#### Exercise data ####

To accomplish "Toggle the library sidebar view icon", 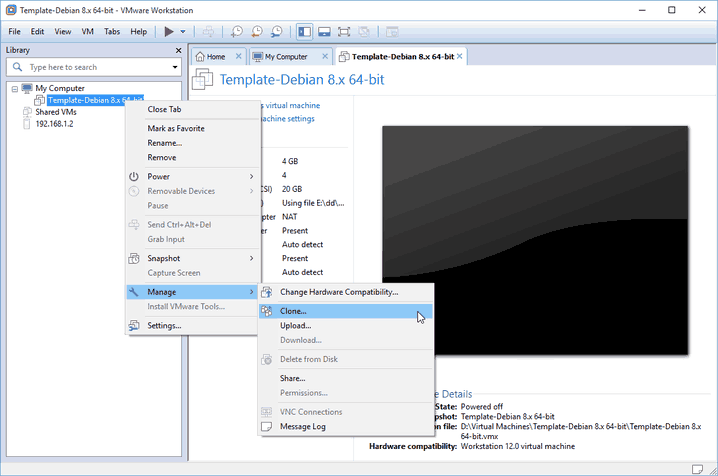I will coord(304,32).
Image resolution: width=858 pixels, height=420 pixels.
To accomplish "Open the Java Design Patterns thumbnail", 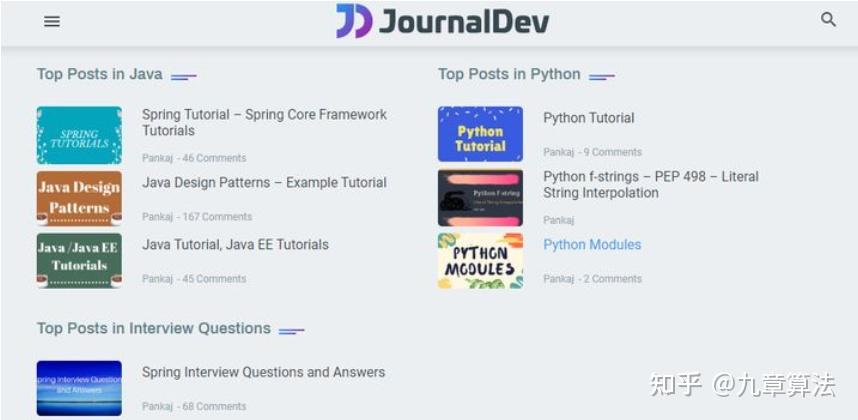I will tap(79, 198).
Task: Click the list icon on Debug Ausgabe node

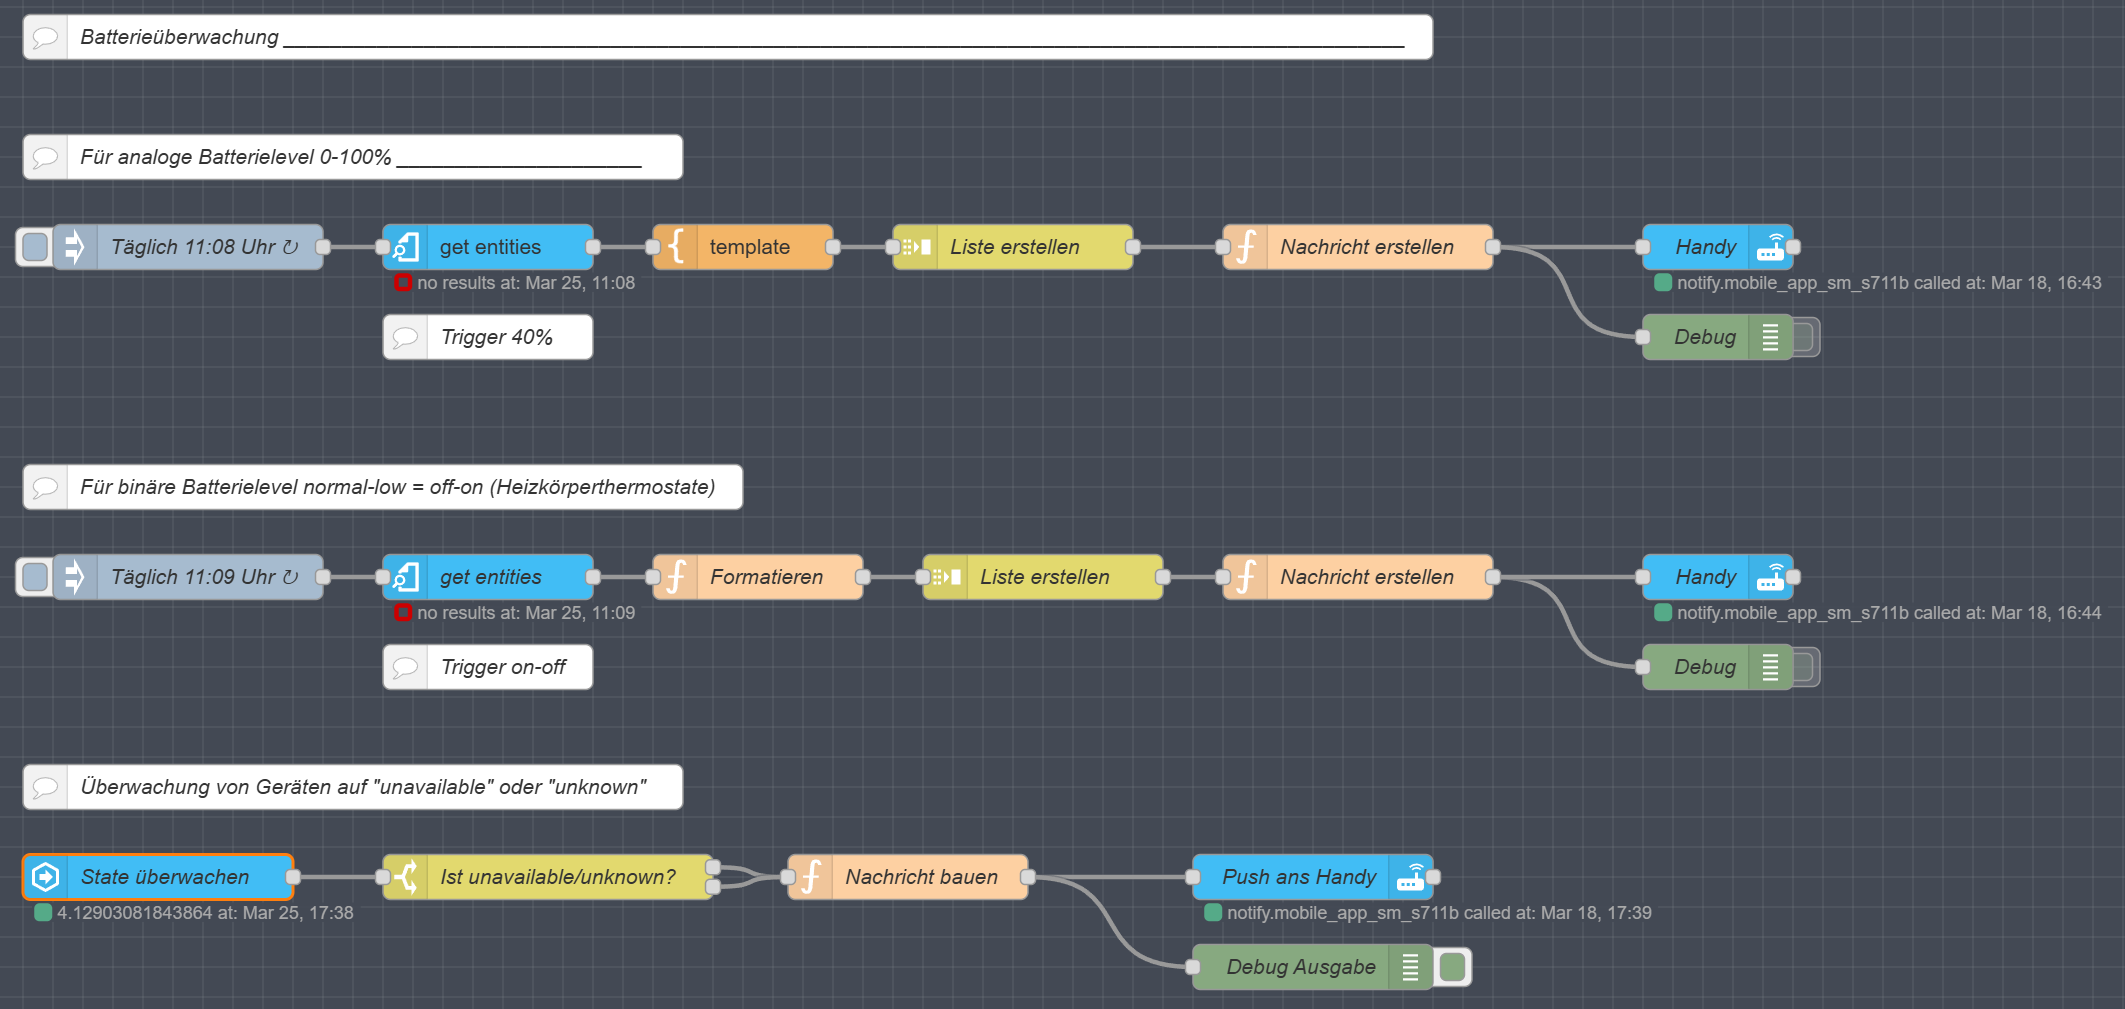Action: [x=1410, y=967]
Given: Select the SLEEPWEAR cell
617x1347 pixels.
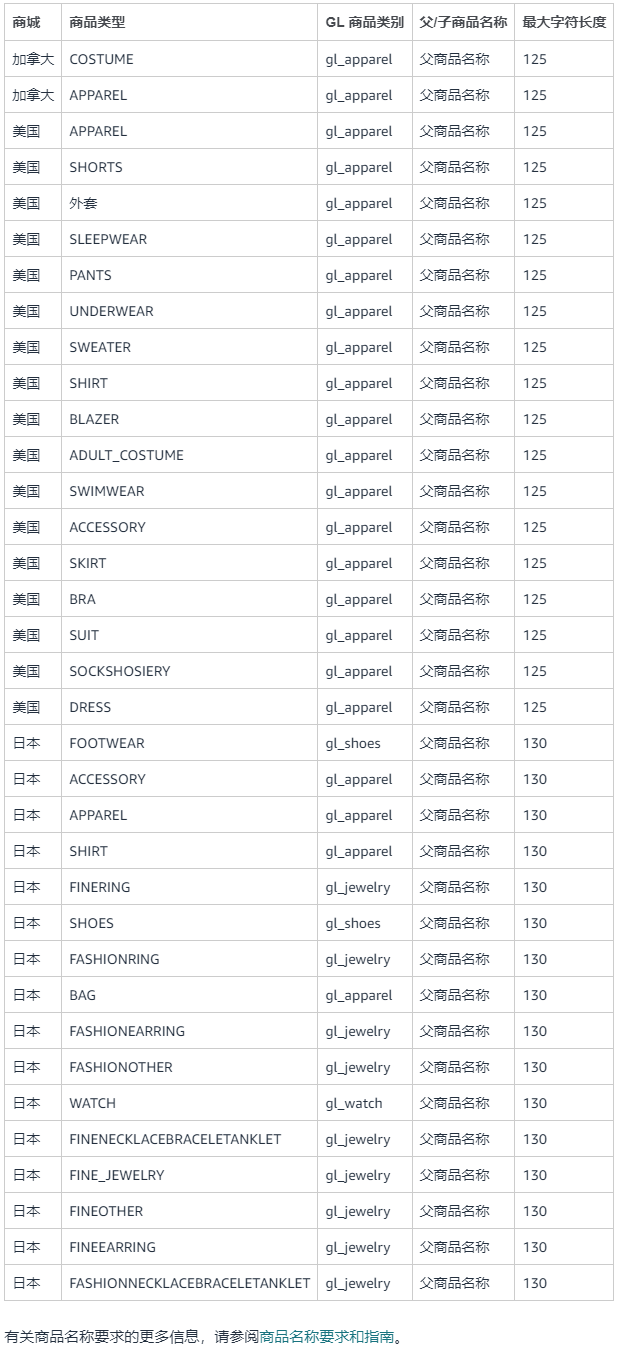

####

◆ Your task ◆
Working from the entries above, find every line in which the word "pixels" occurs and copy it.

◆ Response box ◆
Image resolution: width=858 pixels, height=420 pixels.
617x1347 pixels.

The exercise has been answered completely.